Former Venture Egg adviser banned for four years

Yet another financial adviser has been banned by the Australian Securities and Investments Commission (ASIC) in relation to advice around the Shield Master Fund.
ASIC said it had banned Victorian adviser and former Venture Egg AR, Nicholas Hogan, for four years for failing to act in the best interests of clients, inappropriate advice and misleading, deceptive and unprofessional conduct.
ASIC said it found Hogan engaged in misleading, deceptive and or unprofessional conduct by impersonating other advisers, knowingly having statements of advice (SOA) prepared by others in his name, and presenting SOAs in the name of other advisers to clients of Venture Egg and Reilly Financial with limited interaction between himself and the clients.
It said Hogan gave advice to four clients to switch their superannuation funds using an advice process that outsourced key parts of the advice process, including the fact find and risk profile assessment to an unlicensed third party referral partner.

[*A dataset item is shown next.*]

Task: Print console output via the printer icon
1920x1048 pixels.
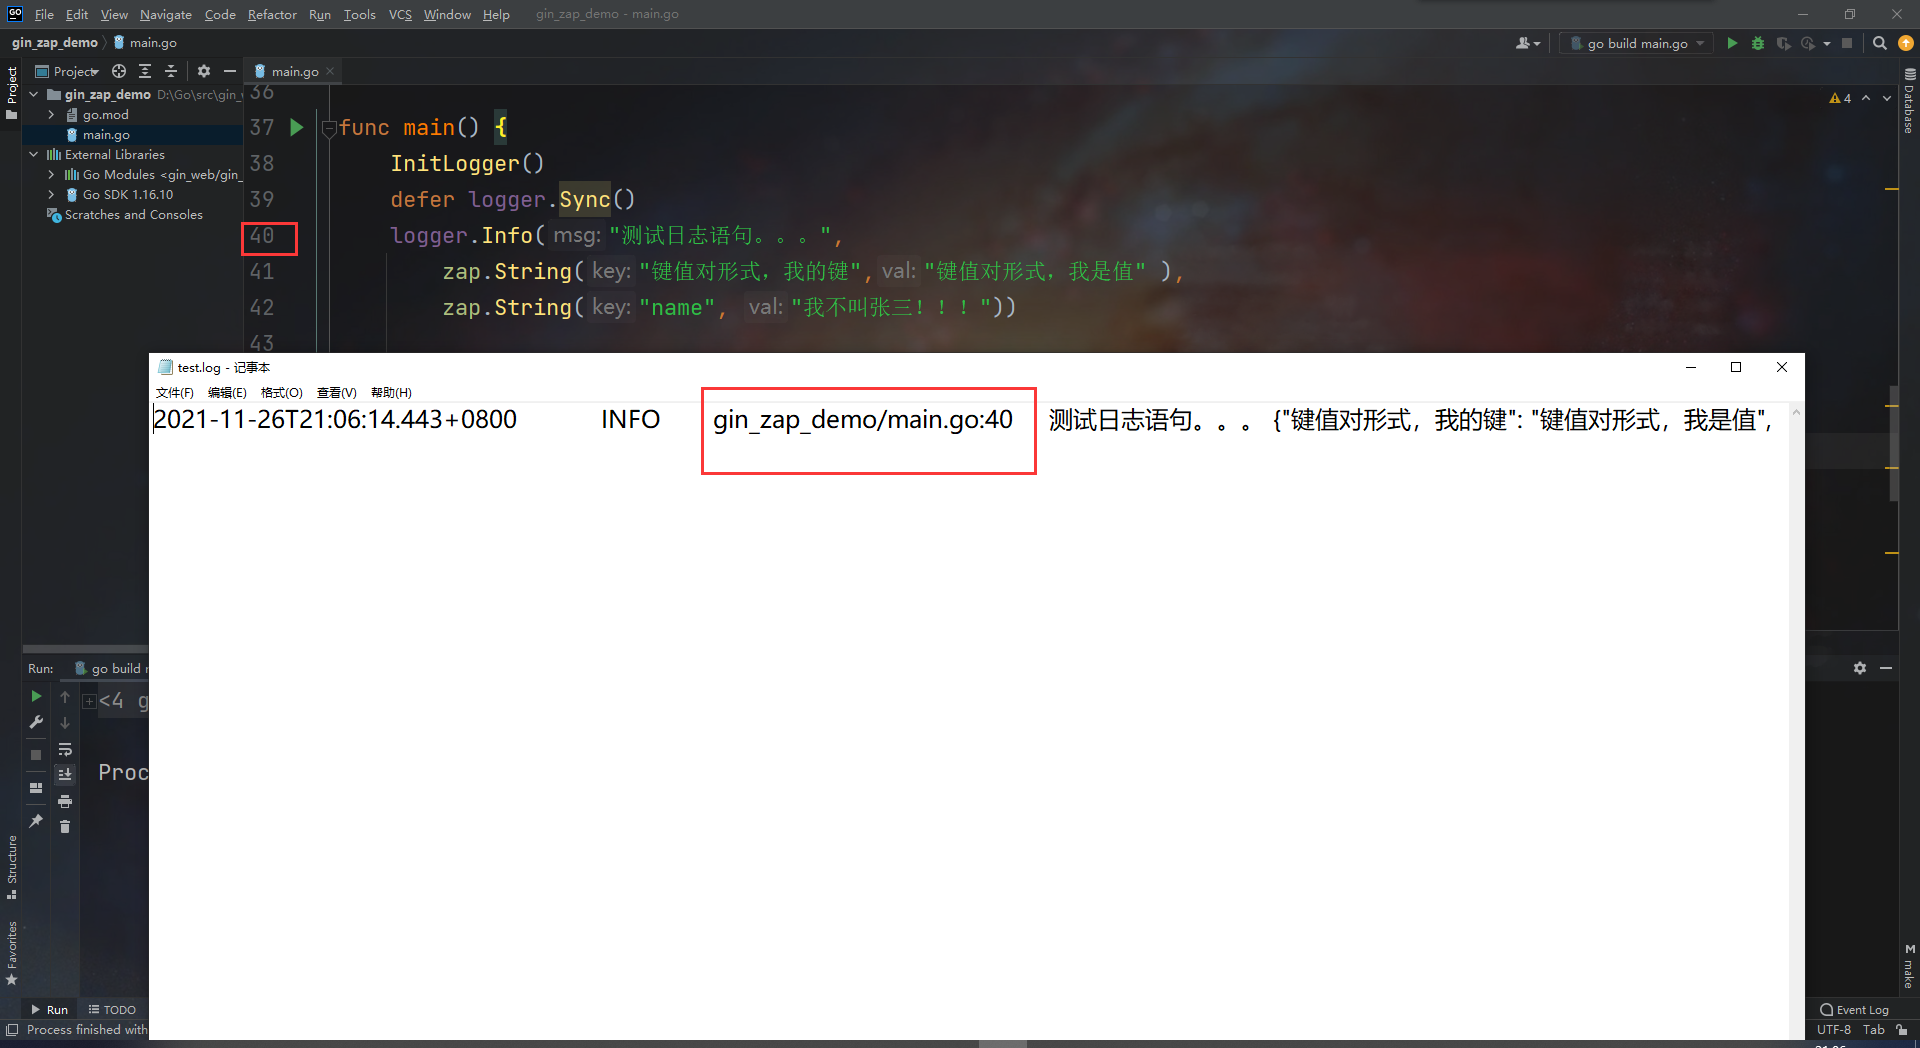Action: pyautogui.click(x=66, y=802)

ASIC found Hogan gave predetermined advice outcomes based on a template SOA which recommended clients switch their existing superannuation funds to Netwealth and retain a standard sum of $10,000 in each of the existing superannuation funds for insurance purposes.
The banning order took effect from 18 December 2025.









But what has ASIC done about recovering the money from the hole that it went into?
The money must have gone into a bank account somewhere in the world. Even rogue states do not allow criminals to operate in their countries otherwise they would expose themselves to retaliatory action.
Frankly this is more a failure of the regulators than the stupid advisors.
Have you ever tried getting money back from the Cayman Islands?